Making death matter
Thursday, 4 May, 10:15 – 12:00, Room 5A:415
Co-arranged by the Centre for Gender Studies and the Department of Sociology, Karlstad University
Dr. Tara Mehrabi, Department of Gender Studies (Tema Genus), Linköping University
Situated within feminist technoscience studies and based on one year of participatory observation in a drosophila laboratory, I discuss how drosophila becomes a meaningful animal model for Alzheimer’s disease in different spaces and materialdiscursive relations, and therefore killable. Despite the creation of novel forms of death and modes of dying and despite the large number of fly deaths in the laboratories and their crucial role in experimental biology as they stand in for their human kin, these deaths and dead matter are often not discussed within feminist technoscience studies. I suggest the concept of spectrum of killability to analyze why we do not care about such enormous number of flies’ death in natural sciences. Thinking with Karen Barad (2007) and Donna Haraway (2008), among others, I discuss killability as a materialdiscursive phenomenon that is not about the act of killing itself, even though it brings about a premature death. Killability involves the dynamic processes of “becoming with” (Haraway 2008), that have in them constitutive exclusion and agential asymmetries.

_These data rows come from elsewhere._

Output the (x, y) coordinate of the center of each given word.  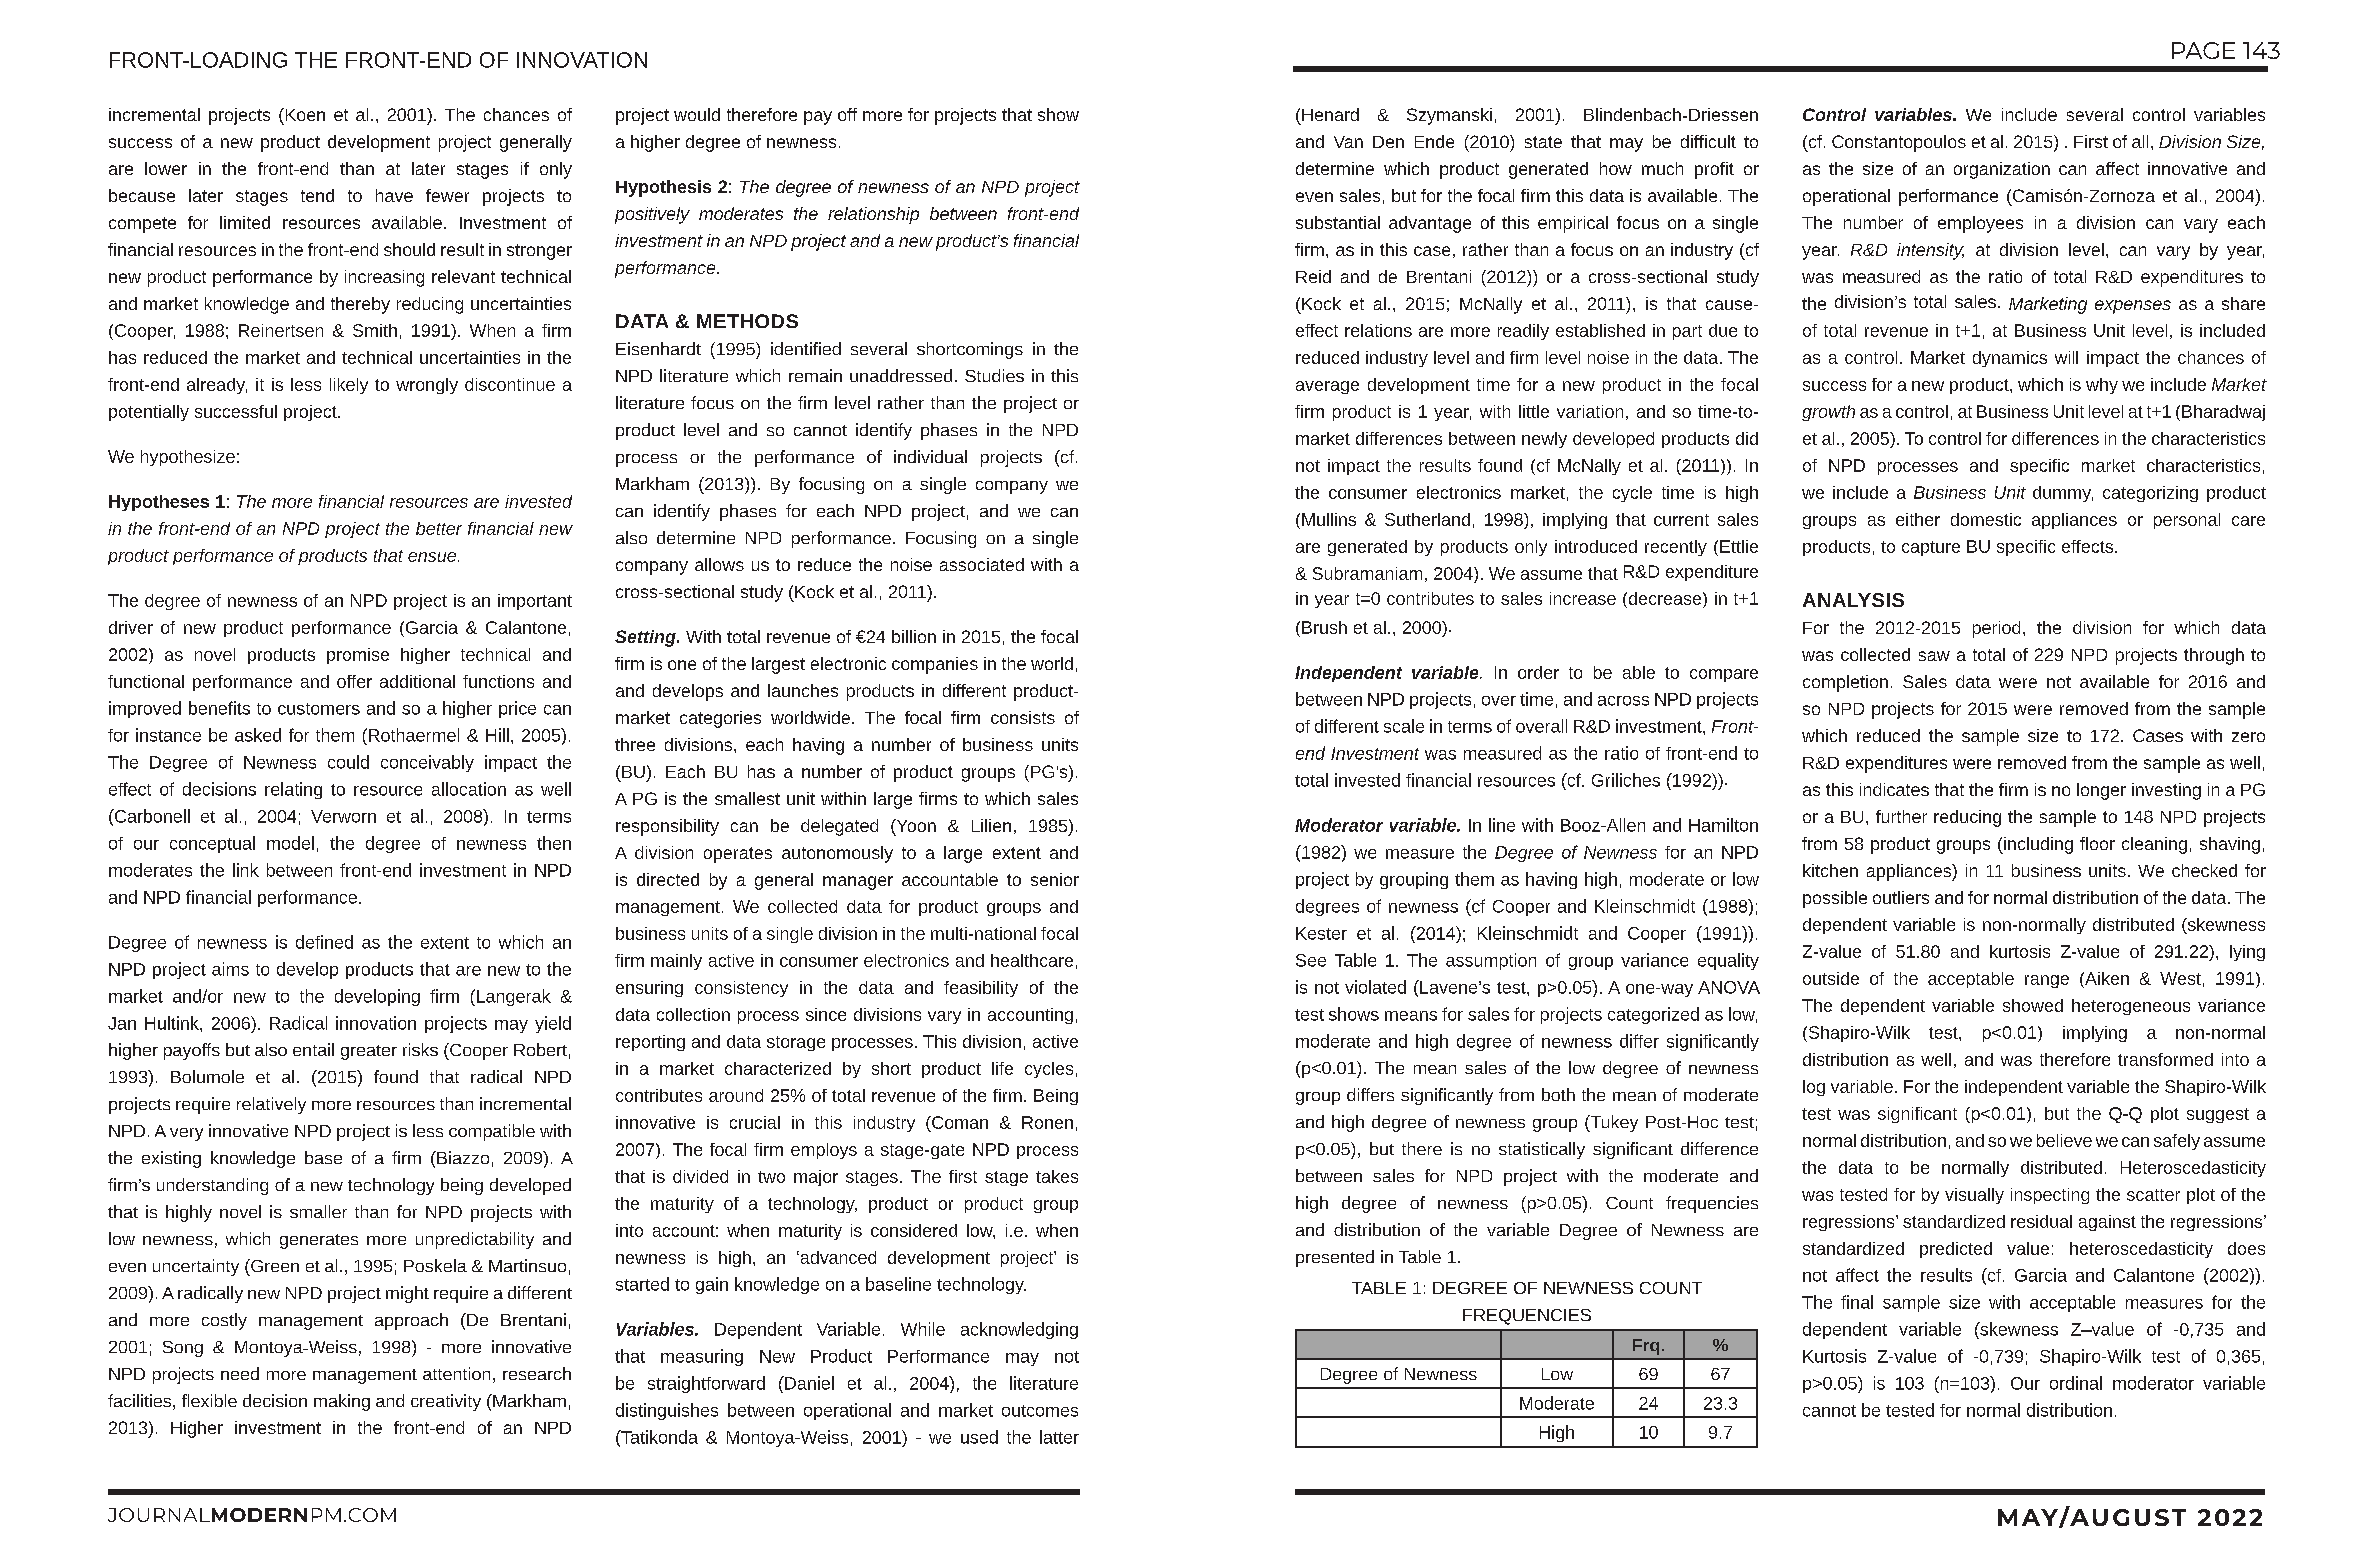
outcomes (1040, 1411)
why (2102, 386)
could (348, 762)
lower (166, 168)
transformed (2165, 1059)
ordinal (2076, 1383)
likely (349, 386)
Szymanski (1449, 116)
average (1327, 387)
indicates (1894, 789)
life (1002, 1068)
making (342, 1402)
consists (1023, 717)
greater (369, 1052)
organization (2002, 170)
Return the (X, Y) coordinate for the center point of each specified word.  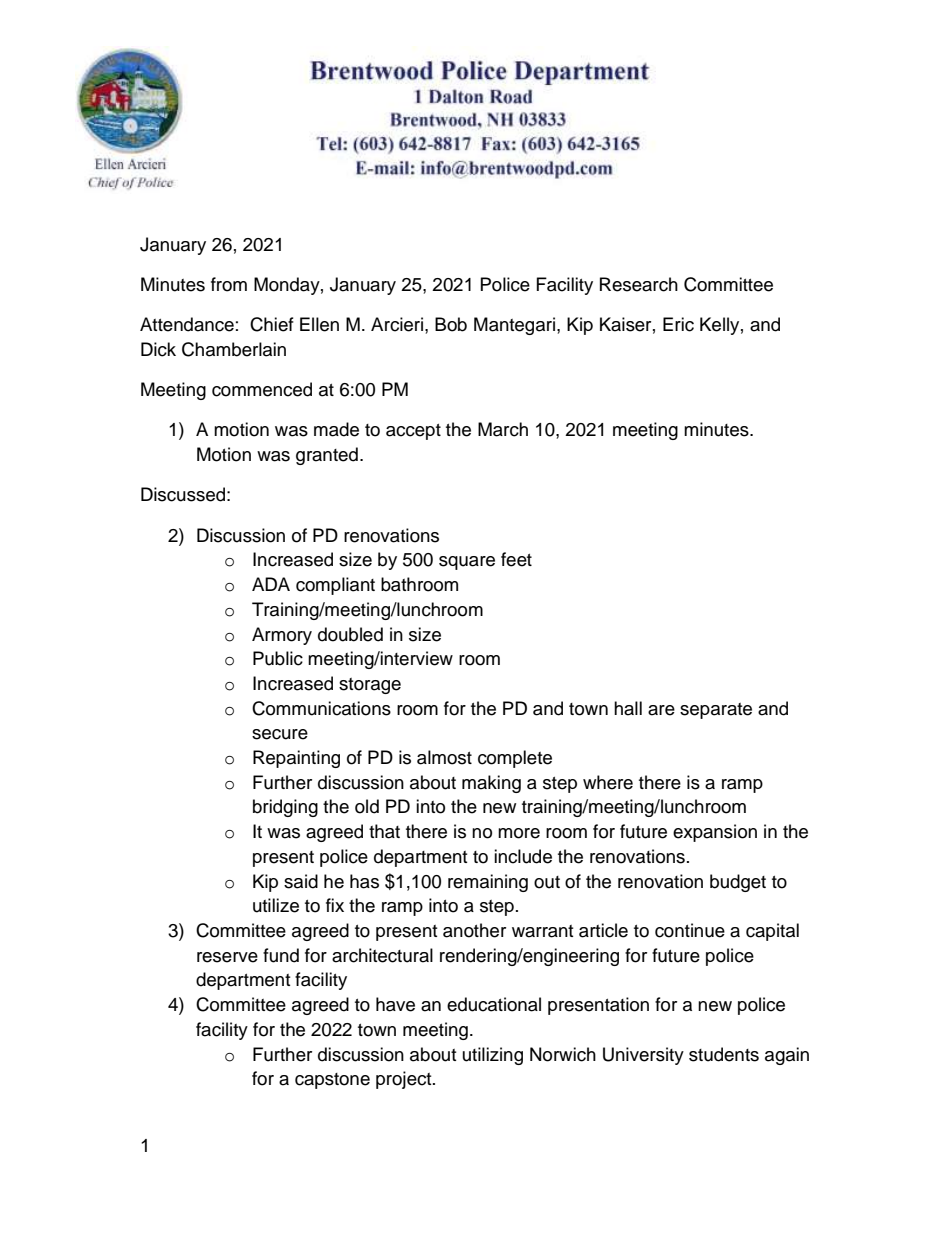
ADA (271, 584)
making (491, 784)
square (467, 563)
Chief (272, 324)
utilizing (493, 1056)
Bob (451, 324)
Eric (678, 324)
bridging (285, 808)
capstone (332, 1081)
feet (516, 559)
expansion (715, 833)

Tara Mehrabi holds a PhD in Gender Studies from Tema Genus, Linköping University. She has a master’s degree in Science, Technology and Society (STS) from the same university. Her PhD thesis titled Making Death Matter is a study of ethics and politics of knowledge production practices in the laboratory within the context of Alzheimer’s disease. In her thesis she writes about molecularization of death, killability and human and flies relation, and biological waste within the theoretical frame works of new materialisms, feminist technoscience studies, human and animal studies, and STS.